顾淮书垂下眼眸,今日并不是他想要的结果。

  孟苍澜身后的亲兵迅速上前,将顾淮书带来的暗卫团团围住,场面剑拔弩张。

  顾淮书却没有反抗,只是目光依旧在孟清念脸上,似有千言万语堵在喉头。

  孟清念别开眼,不去看他,只对孟苍澜道:“大哥,场面交给你,我先回房了。”

  她知道今日之事已经闹得人尽皆知,再纠缠下去,只会让将军府更难堪。

  孟清念走了,顾淮书更无法待下去了,周身虽然都是别人指指点点的声音,但他不在意。

  只是他今日的出现,气坏了柳氏和孟苍澜,真当将军府是好欺负的。

  回到房中,孟清念将那卷泛黄的图纸摊在桌上,图上用朱砂标记的盐铺后院地窖位置,与陆景渊描述的分毫不差,旁边还密密麻麻标注着巡守换班的时辰。

  虽然有千机阁的人在暗处相助,但想要一次性端了私盐运输,还是要借些力,为了以防失败会连累将军府。

  她一直都瞒着孟苍澜。

  三日后的子时,城西盐铺后院。

  孟清念和萧逸一身夜行衣,悄无声息地潜入密仓附近。

  能借上力的也只有太子府了,只不过,只派了一个萧逸和她一起来……

  密仓外守卫森严,景王的心腹护卫果然名不虚传,个个身手矫健,警惕性极高。

  “你确定要和我一起进去?”萧逸上下打量了一下孟清念。

  “嗯。”孟清念没有丝毫的犹豫,她需要亲自拿到证据才行,若只是在原地守着,岂不是萧逸说什么便是什么了?

  两人屏住呼吸,躲在暗处观察着。

  就在这时,远处忽然传来一阵轻微的骚动,守卫们顿时警觉起来,纷纷朝着骚动的方向望去。

  孟清念心中一动,可能是千机阁的人故意制造的时机。

  她和萧逸趁此机会,悄无声息地溜到密仓门口,拿出事先准备好的工具,开始撬锁。

  除了这扇门,没有能潜进去的地方。

  锁芯有些复杂,萧逸的动作很轻,轻而易举便破开了。

  “闪开!”萧逸低吼一声,一掌便将孟清念打得老远,自己迎战突然现身的护卫。

  孟清念被震得气血翻涌,踉跄着撞在墙角,还未站稳,便见数名黑衣护卫从暗处窜出,将萧逸团团围住。

  原来,他们早就发现她和萧逸了。

  萧逸以寡敌众,招式狠厉却难掩敌多的窘迫,眼看一把短刀就要刺中他后心,孟清念摸出袖中银针,屈指一弹,正中那护卫腕间麻筋。

  “多谢。

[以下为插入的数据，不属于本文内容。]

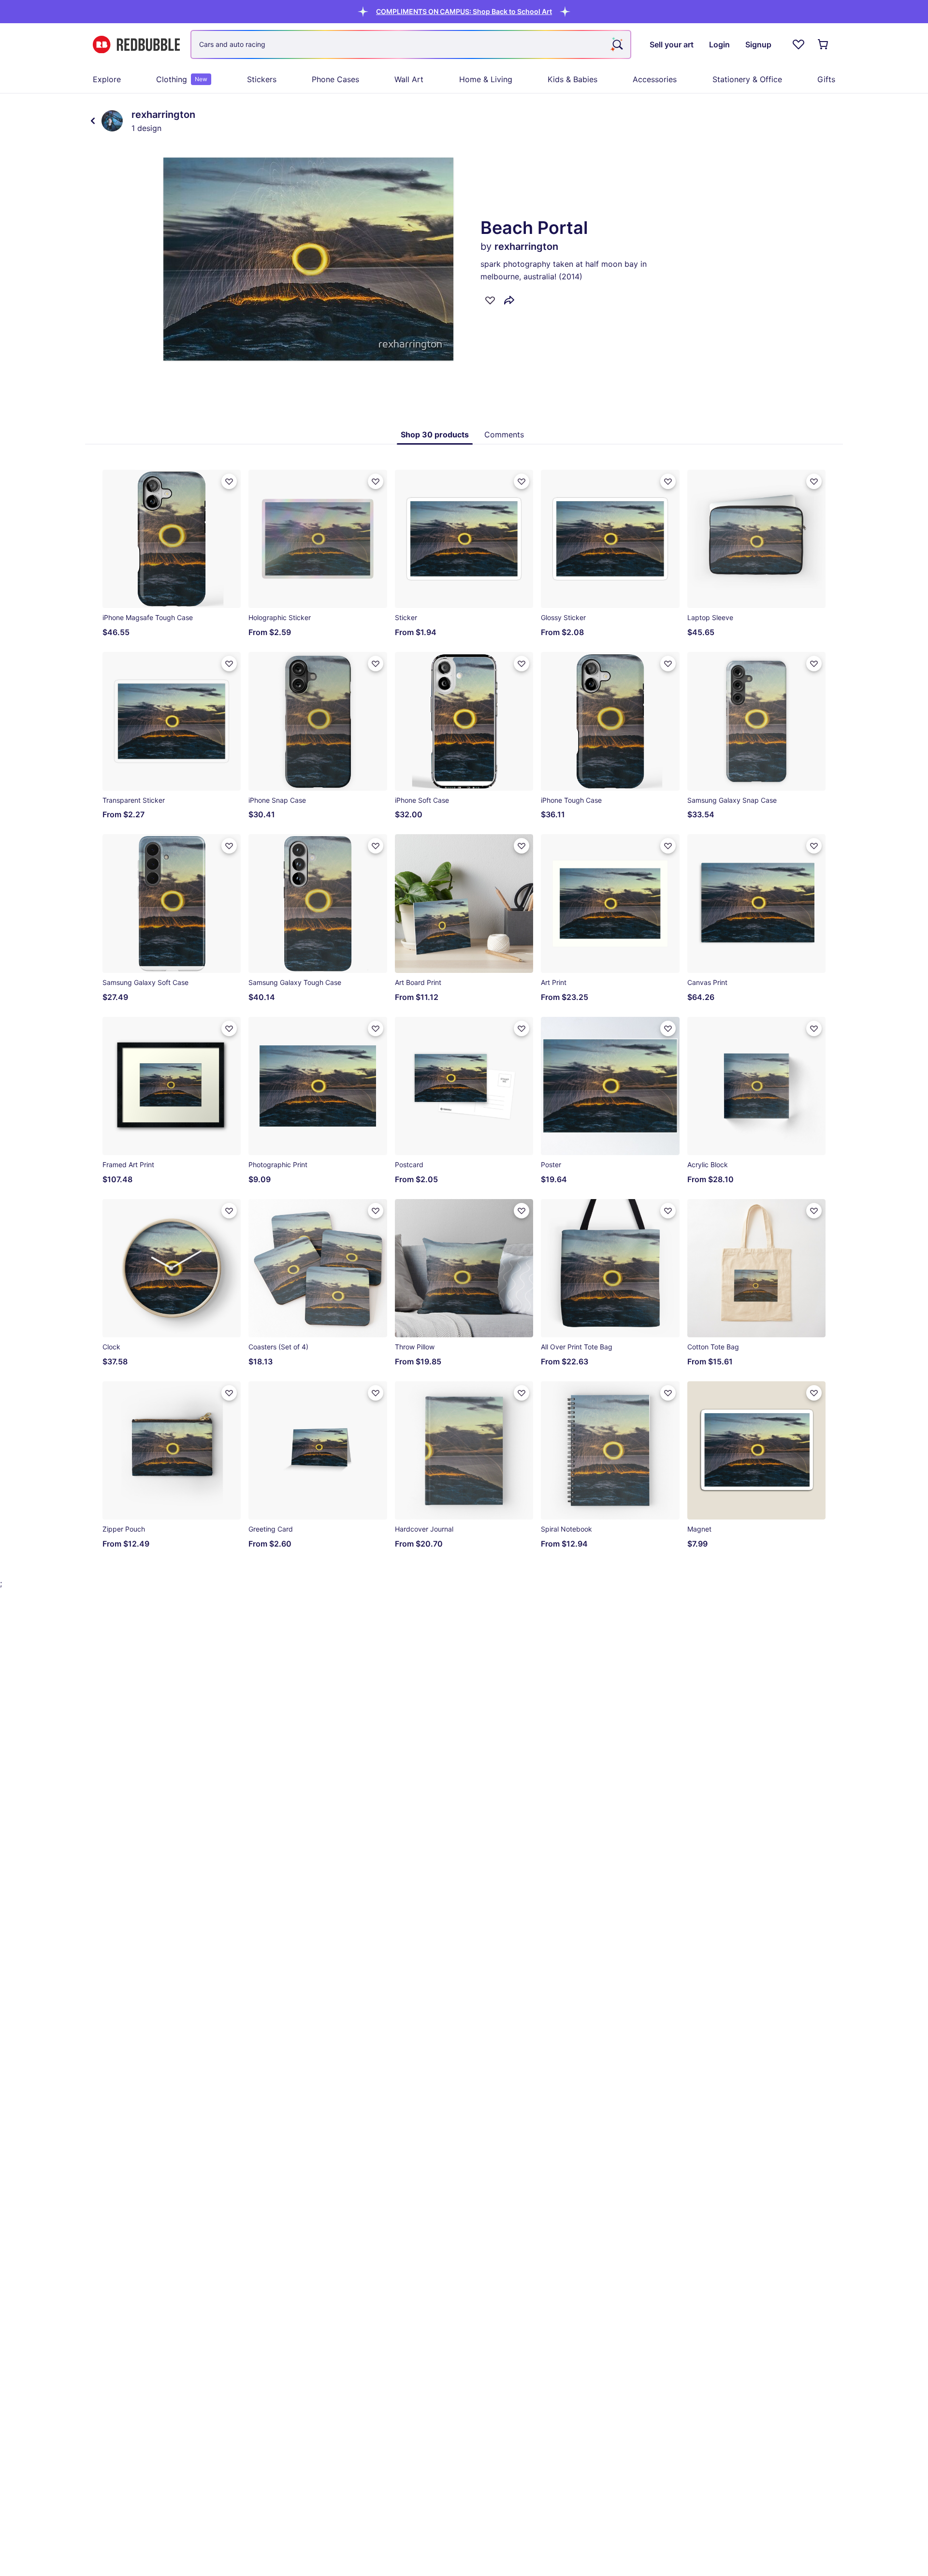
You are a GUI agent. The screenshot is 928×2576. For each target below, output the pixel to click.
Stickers (261, 79)
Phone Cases (335, 79)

”萧逸抽空回头,额角已渗出汗珠:“这里交给我,你去找证据!”

  孟清念没有半分犹豫,转身便冲进了密仓,她没看见两名黑衣人尾随她进了密仓。

  地窖内弥漫着浓重的咸腥味,数十个半人高的麻袋堆叠如山,她划开最顶层的麻袋,粗粝的黑盐簌簌落下,与她那日发现的私盐一模一样。

  借着腰间火折子的微光,她在墙角发现一个上锁的木箱,像是……存放私密信件的。

  孟清念从发间取下一支银簪,将簪尖弯成细钩,探入锁孔。

  突然,“咔嗒”一声轻响,铜锁应声而开。

  箱内铺着一层暗红色绒布,整齐码放着几封火漆封口的信件,最上面那封的火漆印着一只栩栩如生的银狼。

  这印记似乎在哪里见过,来不及多想,萧逸还在外面拼命,她的动作得再快一些。

  她抽出其中一封信笺,展开一看,里面用蝇头小楷记录着近三个月来私盐的运输数量与销赃渠道。

  这些信件的末尾处还盖着一枚模糊的官印,依稀能辨认出是江南转运使的印章。

  正当她准备将信件收入怀中,身后突然传来一阵冷风,她猛地转身,只见两名黑衣护卫不知何时已站在身后,手中短刀欲刺向她心口。

  “孟清念你早该死了!”随之响起的是苏婉**声音。

  孟清念将袖中的特质辣粉朝着两名黑衣护卫撒去。

  护卫猝不及防被辣粉迷了眼,顿时痛呼着捂住脸,手中短刀哐当落地。

  孟清念趁机侧身躲过,慌忙冲向地窖深处,身后苏婉**声音逼近:“抓住她!别让她跑了!”

  她不敢回头,只是往前跑。

  地窖尽头竟是一条狭窄的密道,她当机立断钻了进去,密道内伸手不见五指,只能凭着手摸索着潮湿的石壁前行,耳边是自己急促的呼吸。

  不知跑了多久,前方终于透出一丝微光,她心中一喜,加快脚步冲出密道,却发现自己竟身处一片荒芜的乱葬岗。

  身后密道入口传来响动,苏婉娘带着护卫已追至此处,她眼中闪过一丝狠戾,抬手示意护卫上前:“杀了她,提着人头去领赏!”

  孟清念心知今日已是绝境,乱葬岗荒无人烟,前无去路后有追兵。

  苏婉**笑声在身后响起:“孟清念,你逃不掉了,郡主又如何?景王欣赏你又如何,想娶你又如何?还不是要死在我手上。”

  她忽然转身,故作镇定地看着苏婉娘:“你以为杀了我,景王就能高枕无忧?证据早已送往太子府,你们的罪证,天下皆知!”

  苏婉娘笑得狰狞:“哈哈,孟清念,真是死到临头还嘴硬,我们的证据无非就是你身上的那些实证,而你注定要死在这乱葬岗的。”

  她又往前逼近了几步,讥讽道:“你说你都死了,证据,谁去送?”

  “我死了,将军府也不会放过你。”孟清念企图拖延时间,辰星的人怎么还不来?

  “将军府?你那个发白苍苍的父亲?实权再大又如何?没人知道你是怎么死的,外面那萧逸都要自顾不暇了,你以为太子府的人都是好人?不然为何只让萧逸和你一同来,因为他好脱身啊。”

  “苏婉娘,你不用在这里挑拨离间,你以为景王真的爱你?”

  苏婉娘眉头蹙起,声音不悦:“到死了还那么多问题,害我和你说那么多废话,都给我上,杀了她!”

  几名护卫对视一眼,狞笑着朝孟清念扑过来。